Research Highlights

Spinning faster, ultralow-power computational devices

Published online 28 August 2018

A bilayer film can store data by exploiting electron spin.

Biplab Das

A bilayer film made of a magnetic material and a non-magnetic insulator displays remarkable potential to store data, a new study reveals. 

The film can store data utilizing electron spin: a property that gives electrons an angular momentum and a tiny magnetic field. 

Conventional silicon chips store data in binary digits (0s and 1s) using electrical charge and its movement. Like electrical charge, which has negative and positive values, spin has two states, up and down, and can be used to store data. 

The bilayer film eliminates the movement of charge, so storage and computational devices made with it can run on ultralow power. 

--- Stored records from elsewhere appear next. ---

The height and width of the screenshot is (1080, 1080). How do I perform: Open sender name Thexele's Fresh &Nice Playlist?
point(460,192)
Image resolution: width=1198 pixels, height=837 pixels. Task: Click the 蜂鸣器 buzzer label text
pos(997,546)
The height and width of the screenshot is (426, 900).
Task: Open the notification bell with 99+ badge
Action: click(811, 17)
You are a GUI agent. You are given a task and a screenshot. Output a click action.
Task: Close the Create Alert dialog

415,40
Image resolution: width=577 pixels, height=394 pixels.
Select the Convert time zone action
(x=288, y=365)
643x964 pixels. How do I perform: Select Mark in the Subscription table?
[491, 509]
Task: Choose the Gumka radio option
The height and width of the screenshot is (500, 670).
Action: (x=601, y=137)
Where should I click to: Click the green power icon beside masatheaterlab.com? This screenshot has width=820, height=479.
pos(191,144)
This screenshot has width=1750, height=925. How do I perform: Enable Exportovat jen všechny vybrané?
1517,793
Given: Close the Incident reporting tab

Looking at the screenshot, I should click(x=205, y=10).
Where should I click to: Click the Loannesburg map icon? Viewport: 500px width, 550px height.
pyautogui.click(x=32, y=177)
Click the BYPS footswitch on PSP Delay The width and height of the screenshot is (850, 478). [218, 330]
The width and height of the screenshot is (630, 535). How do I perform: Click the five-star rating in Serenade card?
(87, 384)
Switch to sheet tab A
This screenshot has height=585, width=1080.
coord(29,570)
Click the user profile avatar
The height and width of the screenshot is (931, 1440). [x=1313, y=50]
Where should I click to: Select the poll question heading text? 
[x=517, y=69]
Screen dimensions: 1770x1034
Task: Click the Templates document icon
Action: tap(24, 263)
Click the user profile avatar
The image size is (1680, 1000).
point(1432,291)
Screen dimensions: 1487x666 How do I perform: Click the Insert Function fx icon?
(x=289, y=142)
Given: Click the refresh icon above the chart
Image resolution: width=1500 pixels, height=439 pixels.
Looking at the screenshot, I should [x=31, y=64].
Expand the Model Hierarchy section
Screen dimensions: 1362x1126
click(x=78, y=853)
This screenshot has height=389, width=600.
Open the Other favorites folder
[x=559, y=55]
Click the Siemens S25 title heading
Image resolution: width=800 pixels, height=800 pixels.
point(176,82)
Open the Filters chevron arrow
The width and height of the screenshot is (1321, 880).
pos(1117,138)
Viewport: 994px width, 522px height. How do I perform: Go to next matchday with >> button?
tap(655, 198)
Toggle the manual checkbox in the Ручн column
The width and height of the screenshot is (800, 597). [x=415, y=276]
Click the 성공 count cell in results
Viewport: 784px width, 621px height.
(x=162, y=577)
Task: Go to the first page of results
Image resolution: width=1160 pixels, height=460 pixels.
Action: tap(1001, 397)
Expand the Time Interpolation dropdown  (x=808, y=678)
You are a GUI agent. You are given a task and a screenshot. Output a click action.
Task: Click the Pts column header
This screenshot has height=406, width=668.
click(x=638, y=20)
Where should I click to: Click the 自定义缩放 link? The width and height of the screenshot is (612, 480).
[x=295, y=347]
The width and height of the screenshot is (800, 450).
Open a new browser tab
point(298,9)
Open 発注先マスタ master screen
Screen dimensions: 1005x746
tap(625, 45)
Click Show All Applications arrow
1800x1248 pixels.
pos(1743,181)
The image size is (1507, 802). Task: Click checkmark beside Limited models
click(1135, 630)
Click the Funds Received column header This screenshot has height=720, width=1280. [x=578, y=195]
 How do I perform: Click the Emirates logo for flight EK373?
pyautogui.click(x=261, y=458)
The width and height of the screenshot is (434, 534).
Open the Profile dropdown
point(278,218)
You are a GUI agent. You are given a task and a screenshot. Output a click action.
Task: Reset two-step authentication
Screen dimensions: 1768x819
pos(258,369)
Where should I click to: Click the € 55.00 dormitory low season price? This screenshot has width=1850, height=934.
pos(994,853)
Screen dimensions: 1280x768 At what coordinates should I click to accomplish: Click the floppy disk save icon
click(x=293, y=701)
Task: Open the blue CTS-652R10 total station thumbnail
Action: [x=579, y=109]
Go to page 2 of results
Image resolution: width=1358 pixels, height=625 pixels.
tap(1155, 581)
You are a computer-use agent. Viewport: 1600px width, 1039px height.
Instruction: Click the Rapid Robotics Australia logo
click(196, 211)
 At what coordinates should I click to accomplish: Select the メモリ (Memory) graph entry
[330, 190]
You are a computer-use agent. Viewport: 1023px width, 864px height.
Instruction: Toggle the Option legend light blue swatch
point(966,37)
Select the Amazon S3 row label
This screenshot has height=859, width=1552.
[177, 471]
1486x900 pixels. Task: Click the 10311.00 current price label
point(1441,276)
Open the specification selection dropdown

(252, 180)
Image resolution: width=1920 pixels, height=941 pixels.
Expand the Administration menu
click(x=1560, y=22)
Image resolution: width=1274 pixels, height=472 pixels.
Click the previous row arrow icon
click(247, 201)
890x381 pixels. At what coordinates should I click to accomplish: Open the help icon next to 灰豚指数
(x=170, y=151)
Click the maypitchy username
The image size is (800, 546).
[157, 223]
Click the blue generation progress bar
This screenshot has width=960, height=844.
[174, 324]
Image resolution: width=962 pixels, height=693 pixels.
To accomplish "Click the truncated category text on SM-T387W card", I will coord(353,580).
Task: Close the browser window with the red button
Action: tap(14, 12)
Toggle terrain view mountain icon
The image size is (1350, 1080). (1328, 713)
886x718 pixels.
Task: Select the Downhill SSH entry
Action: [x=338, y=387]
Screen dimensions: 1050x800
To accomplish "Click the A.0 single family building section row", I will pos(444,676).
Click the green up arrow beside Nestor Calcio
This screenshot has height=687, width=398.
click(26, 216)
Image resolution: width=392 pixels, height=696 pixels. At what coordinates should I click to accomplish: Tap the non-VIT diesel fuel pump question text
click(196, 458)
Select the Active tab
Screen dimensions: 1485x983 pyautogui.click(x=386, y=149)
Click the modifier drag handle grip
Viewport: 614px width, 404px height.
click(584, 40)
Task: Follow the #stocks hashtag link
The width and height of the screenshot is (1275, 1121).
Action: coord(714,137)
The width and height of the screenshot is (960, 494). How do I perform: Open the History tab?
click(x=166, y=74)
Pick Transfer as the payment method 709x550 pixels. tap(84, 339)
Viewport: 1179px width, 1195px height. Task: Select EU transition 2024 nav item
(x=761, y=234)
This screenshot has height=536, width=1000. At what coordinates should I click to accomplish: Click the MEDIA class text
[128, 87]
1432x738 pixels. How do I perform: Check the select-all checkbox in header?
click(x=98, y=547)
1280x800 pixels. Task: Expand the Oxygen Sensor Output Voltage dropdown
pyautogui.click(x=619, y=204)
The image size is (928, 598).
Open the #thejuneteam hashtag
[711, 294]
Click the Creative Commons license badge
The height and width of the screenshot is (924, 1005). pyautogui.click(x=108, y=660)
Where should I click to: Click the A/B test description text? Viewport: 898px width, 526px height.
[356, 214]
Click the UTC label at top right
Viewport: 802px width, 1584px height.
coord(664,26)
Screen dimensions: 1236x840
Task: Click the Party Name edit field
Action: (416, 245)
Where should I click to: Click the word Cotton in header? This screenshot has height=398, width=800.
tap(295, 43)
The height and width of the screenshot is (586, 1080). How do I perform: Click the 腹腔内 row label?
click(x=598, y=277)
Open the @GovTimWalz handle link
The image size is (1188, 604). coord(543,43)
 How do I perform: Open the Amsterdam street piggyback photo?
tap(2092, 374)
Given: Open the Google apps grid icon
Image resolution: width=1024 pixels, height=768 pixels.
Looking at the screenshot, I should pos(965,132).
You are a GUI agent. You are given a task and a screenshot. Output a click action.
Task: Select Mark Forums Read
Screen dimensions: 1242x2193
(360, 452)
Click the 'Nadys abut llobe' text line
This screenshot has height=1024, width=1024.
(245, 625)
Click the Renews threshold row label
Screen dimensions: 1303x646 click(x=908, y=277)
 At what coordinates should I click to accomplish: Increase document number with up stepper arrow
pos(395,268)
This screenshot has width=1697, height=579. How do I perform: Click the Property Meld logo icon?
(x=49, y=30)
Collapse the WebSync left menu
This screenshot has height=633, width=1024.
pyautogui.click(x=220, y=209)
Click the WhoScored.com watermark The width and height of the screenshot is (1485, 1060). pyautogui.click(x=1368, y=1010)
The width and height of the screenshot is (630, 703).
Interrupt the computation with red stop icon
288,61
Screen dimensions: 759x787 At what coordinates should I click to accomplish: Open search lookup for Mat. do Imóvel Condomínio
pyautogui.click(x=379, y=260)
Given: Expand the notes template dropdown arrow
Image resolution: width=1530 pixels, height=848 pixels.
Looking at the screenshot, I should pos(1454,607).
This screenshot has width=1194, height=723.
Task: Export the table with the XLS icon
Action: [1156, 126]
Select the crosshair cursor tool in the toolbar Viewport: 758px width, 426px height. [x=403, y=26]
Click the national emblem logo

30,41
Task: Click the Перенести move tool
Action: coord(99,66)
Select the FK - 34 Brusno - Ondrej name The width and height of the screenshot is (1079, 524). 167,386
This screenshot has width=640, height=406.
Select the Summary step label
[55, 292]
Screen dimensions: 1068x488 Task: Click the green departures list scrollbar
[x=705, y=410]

Jian-Ping Wang from the University of Minnesota in the US says, “This work has huge practical applications, as the film can be grown on a silicon substrate at room temperature employing a technique widely used in semiconductor industry.”   

Researchers, including Aurelien Manchon from King Abdullah University of Science and Technology in Saudi Arabia, prepared the film by depositing a layer of a magnetic material on a bismuth selenide film grown on a silicon substrate. 

The film converted externally applied current into spin that accumulated at the interface of the magnetic and bismuth selenide layers, explains Mahendra Dangi Chhetri from the University of Minnesota. The spin then transferred its spin-angular momentum to the magnetic layer, which can store data. 

Next, the team plans to make new types of these films using different combinations of magnetic material and non-magnetic insulators, says Wang.